Ça correspond au moment où il s’est fait opérer de la cataracte et a cessé de porter des lunettes. Il disait qu’il y voyait encore plus clair qu’avant et qu’il était passé d’une forme de bonheur à une forme de béatitude. A l’époque de La Cérémonie, il a 65 ans, il est tellement heureux de pouvoir continuer, grâce au succès de ce film, à profiter de son jouet. Il était très mauvais en prévision : il pensait par exemple que Rien ne va plus allait faire un carton, et ça n’a pas marché, et que La Cérémonie allait se vautrer, alors que ça a cartonné ! Sur le tournage, il s’autorisait des plans audacieux en disant « De toute façon, on fera pas un strapontin » - c’était sa grande expression. Il a également été heureux de ce succès parce qu’il constatait qu’un sujet pareil pouvait faire venir les gens dans les salles. Ça lui a donné un coup de jeune.

Comment jugez-vous la postérité du cinéma de Chabrol aujourd’hui ?

Ma première réaction, c’est de rire quand j’entends ces mots : « postérité », « hommage »… Lui, en tout cas, ça l’aurait fait rire. Mais c’est vrai qu’il y a des « chabroliens » que ça énerve de voir Claude passer après Truffaut, Godard et Rohmer. C’est toujours le dernier cité. Pourtant, je trouve que ses films continuent à être beaucoup diffusés à la télé, peut-être plus encore que ceux des autres cinéastes issus de la Nouvelle Vague. De tous, c’est sans doute lui le plus populaire. J’espère que mon film donne envie de revoir ses films.

Quel est selon vous le Chabrol méconnu qu’il faudrait redécouvrir d’urgence ?

Les Noces Rouges, qu’Arte va d’ailleurs diffuser en février. Il n’est pas très connu et c’est un de ceux que j’adore.
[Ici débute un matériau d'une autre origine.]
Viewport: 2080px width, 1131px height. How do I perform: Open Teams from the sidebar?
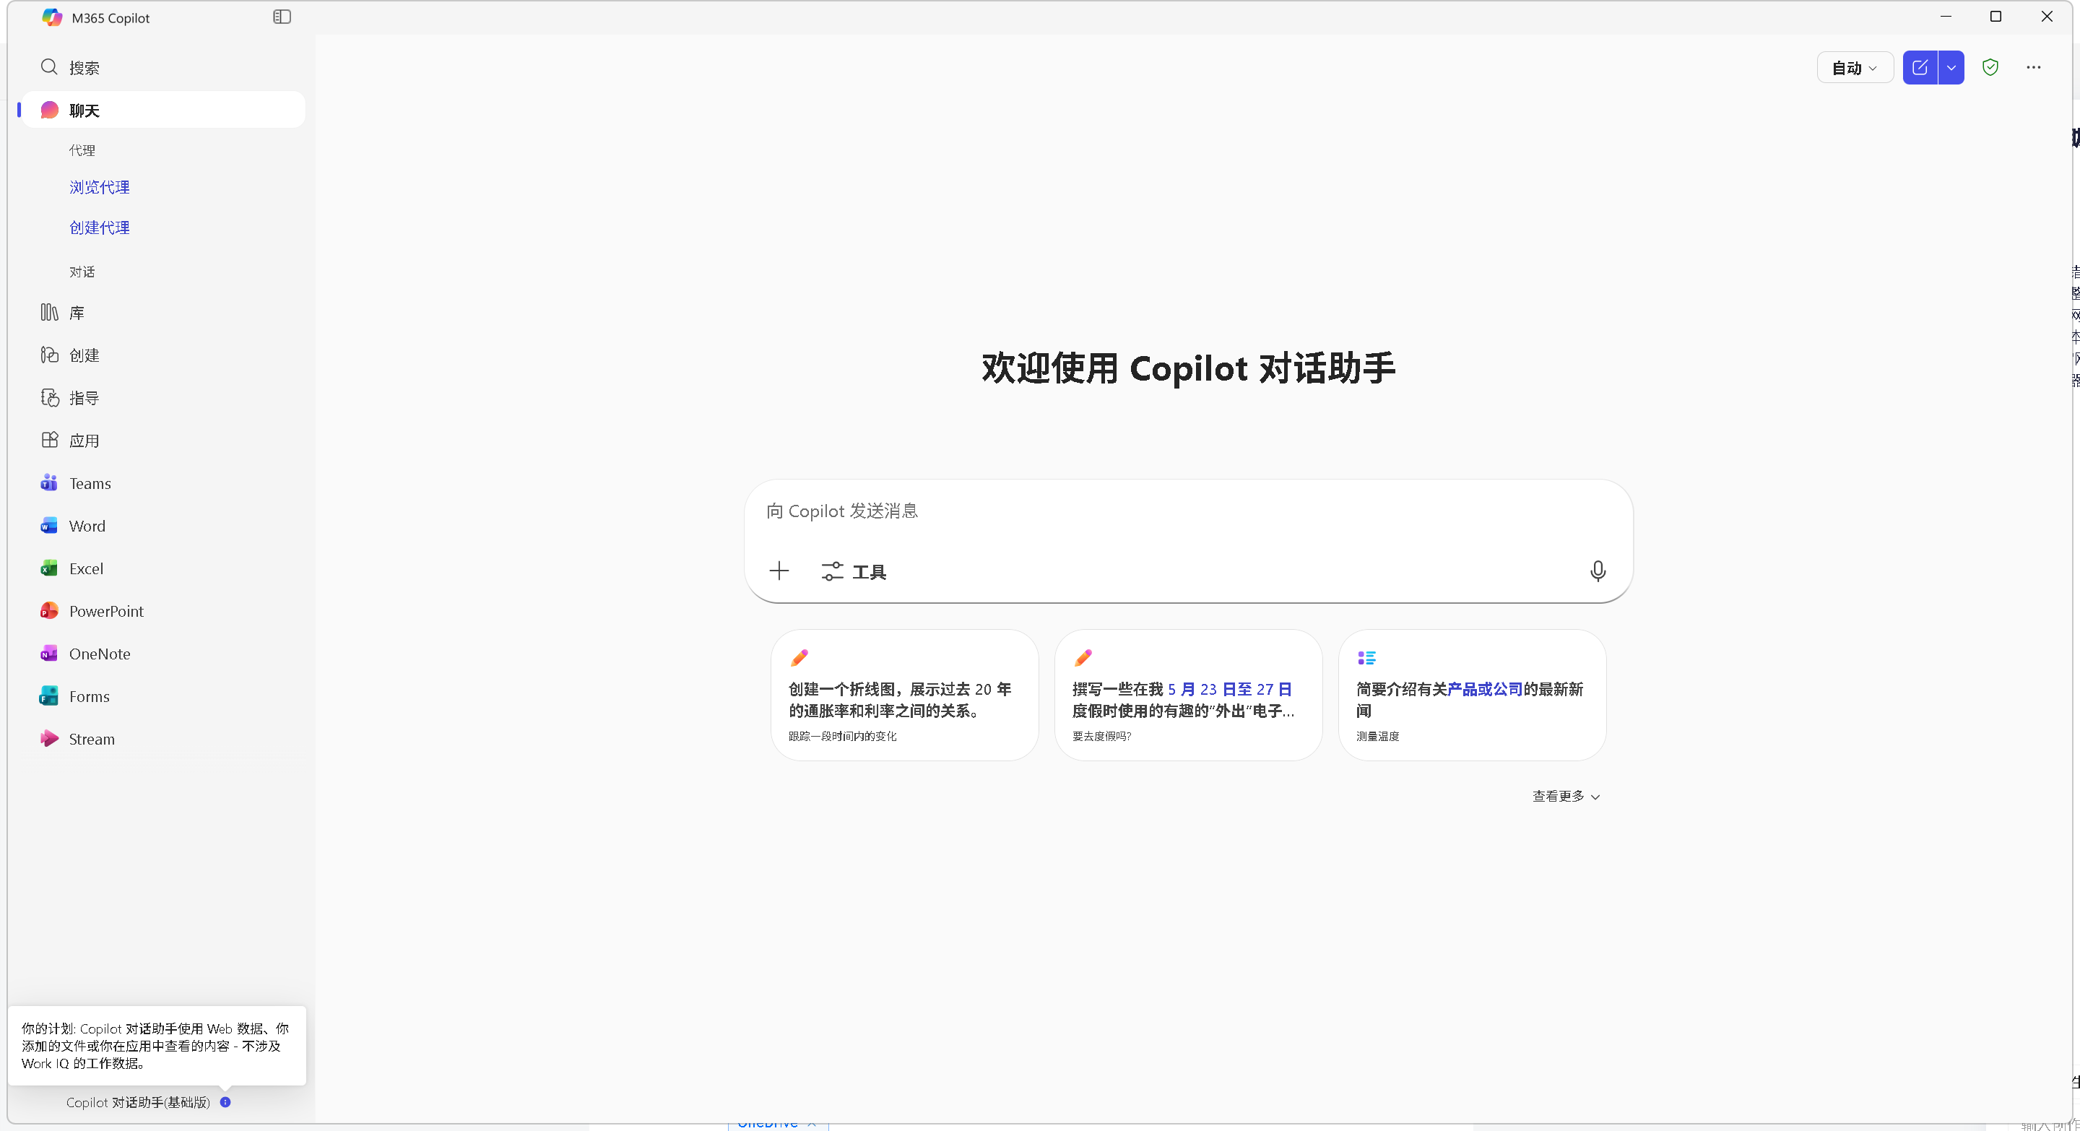[x=90, y=483]
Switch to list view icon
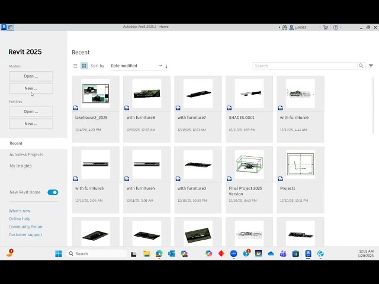The width and height of the screenshot is (379, 284). pos(75,66)
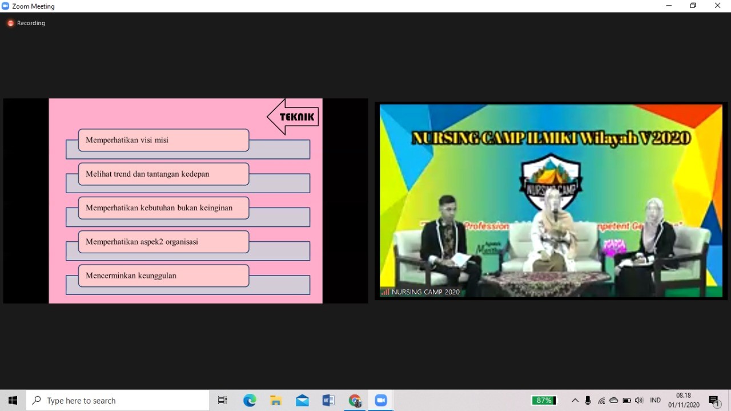The height and width of the screenshot is (411, 731).
Task: Open the volume control in system tray
Action: (x=639, y=401)
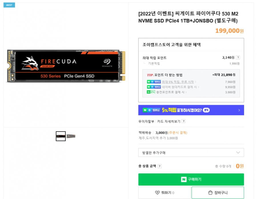This screenshot has height=199, width=257.
Task: Click the shopping bag icon on 장바구니
Action: (x=210, y=193)
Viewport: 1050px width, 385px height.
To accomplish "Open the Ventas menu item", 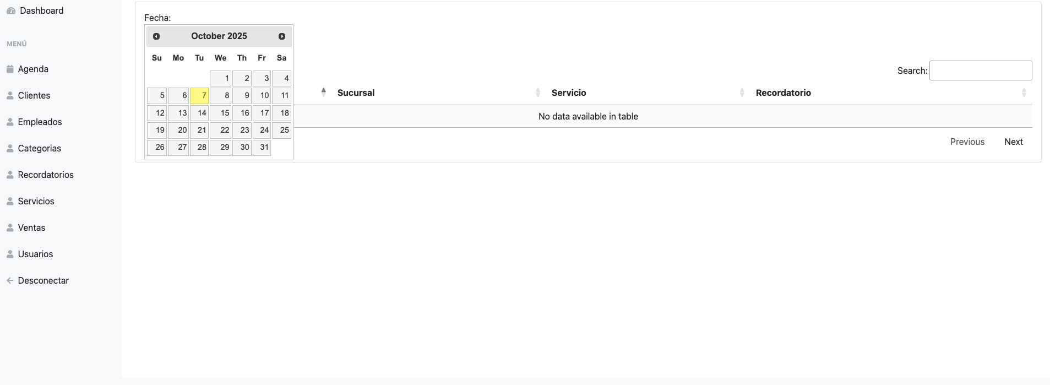I will point(31,228).
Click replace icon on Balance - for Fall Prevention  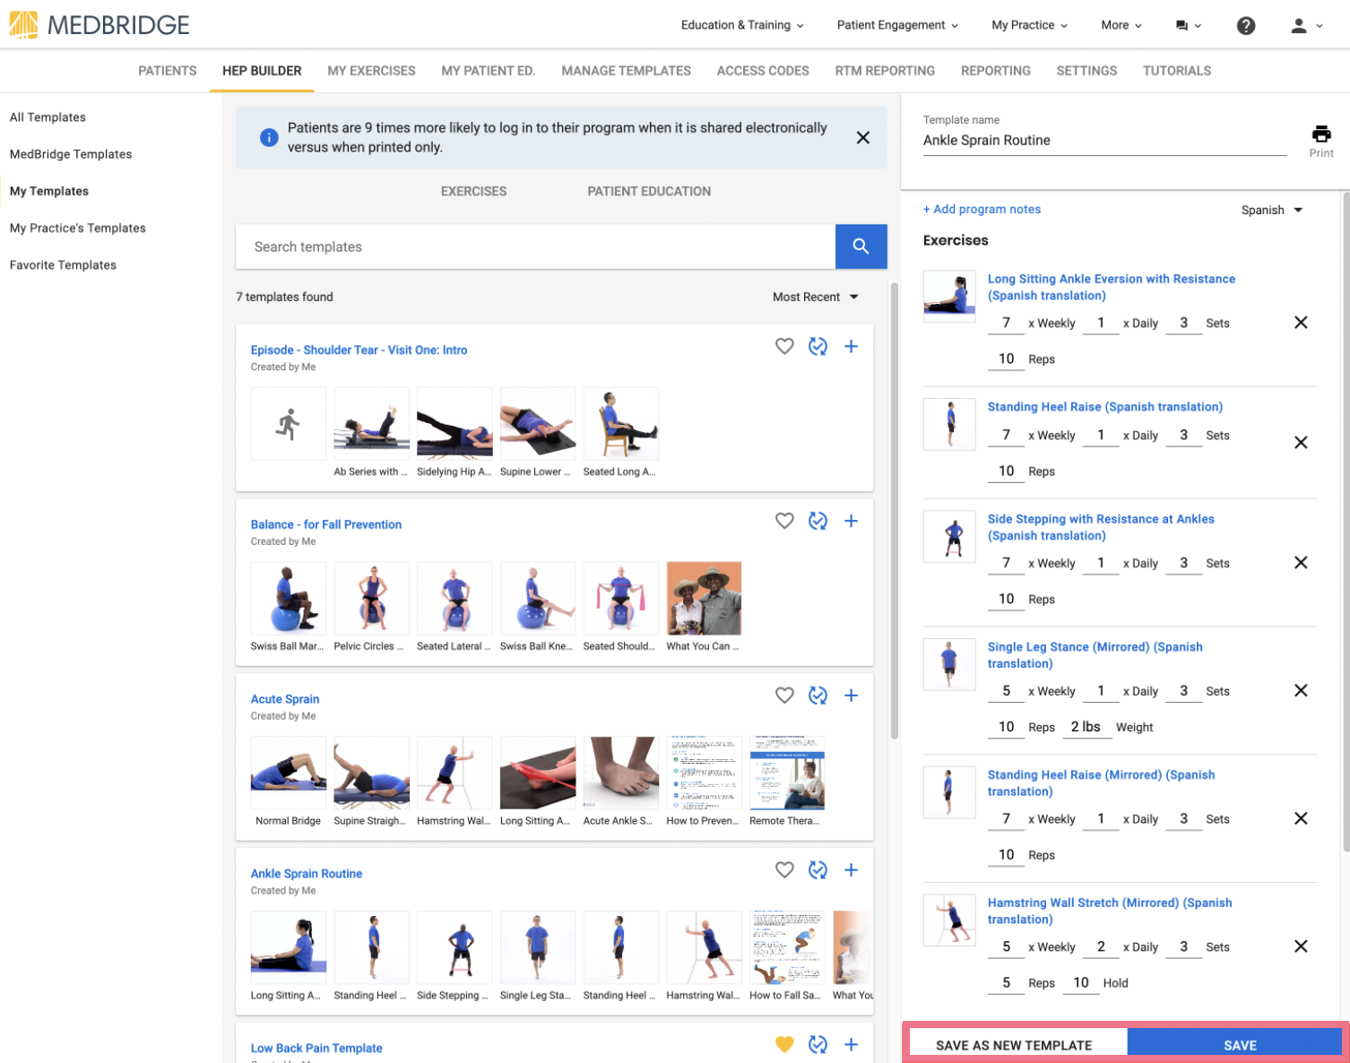818,521
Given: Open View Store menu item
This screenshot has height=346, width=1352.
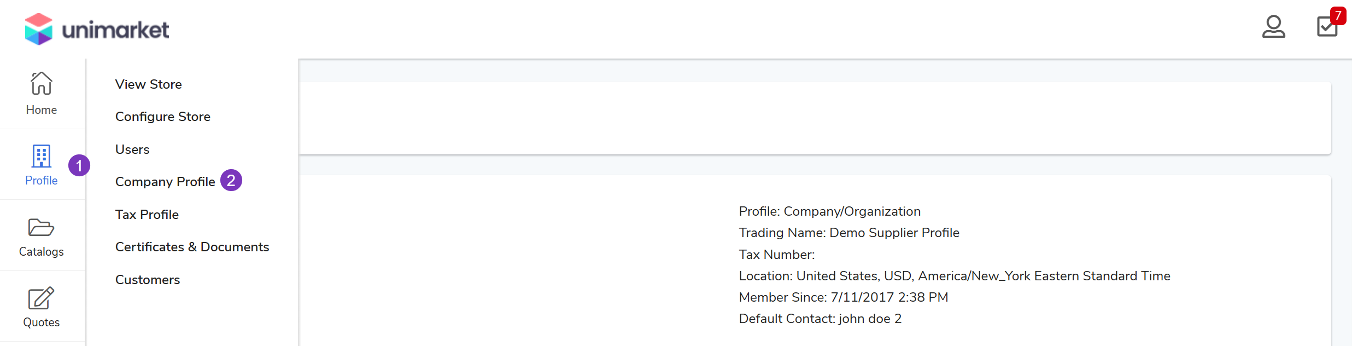Looking at the screenshot, I should click(149, 84).
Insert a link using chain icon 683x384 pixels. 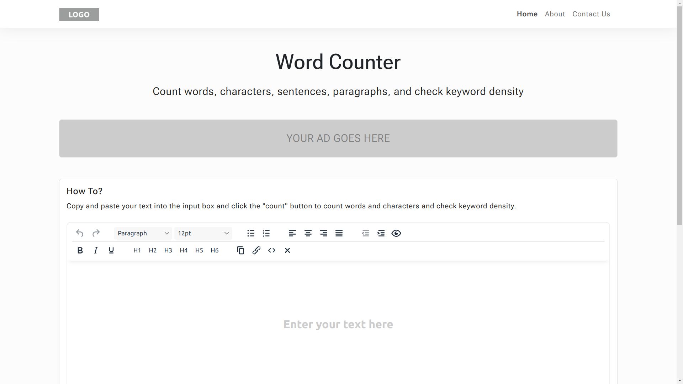pos(256,250)
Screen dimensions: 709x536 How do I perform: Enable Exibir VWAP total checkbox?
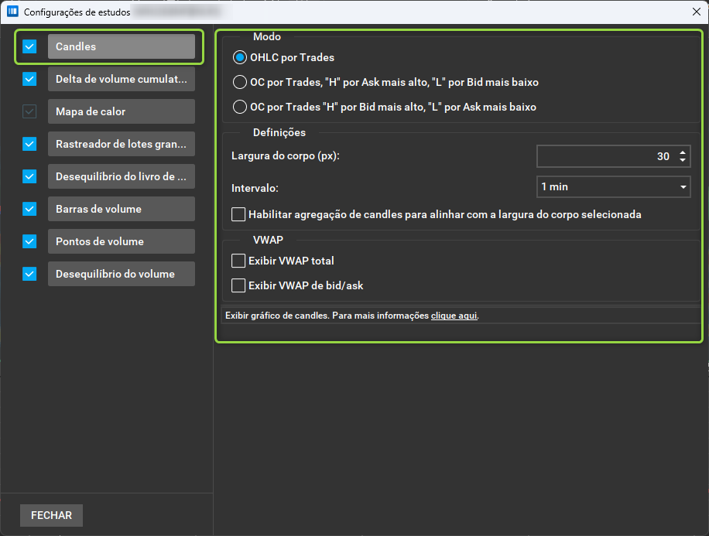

Il y a Nada aussi, un film formidable d’après Manchette, difficile à voir car le distributeur n’en a plus les droits – je n’ai pas pu en mettre d’extraits dans mon film. Et puis il y a Rien ne va plus, essentiel pour comprendre le bonhomme, sa façon de voir les choses. Bon… j’en ai cité trois du coup ! (Rires)

Et le chef-d’œuvre absolu ? Ou, du moins, votre préféré ?

Que la bête meure. Il y a tout dedans, encore plus que dans Le Boucher : le polar, la société, les bourgeois, l’humour, les acteurs incroyables, la province, le suspense… Et on ne s’ennuie pas un instant.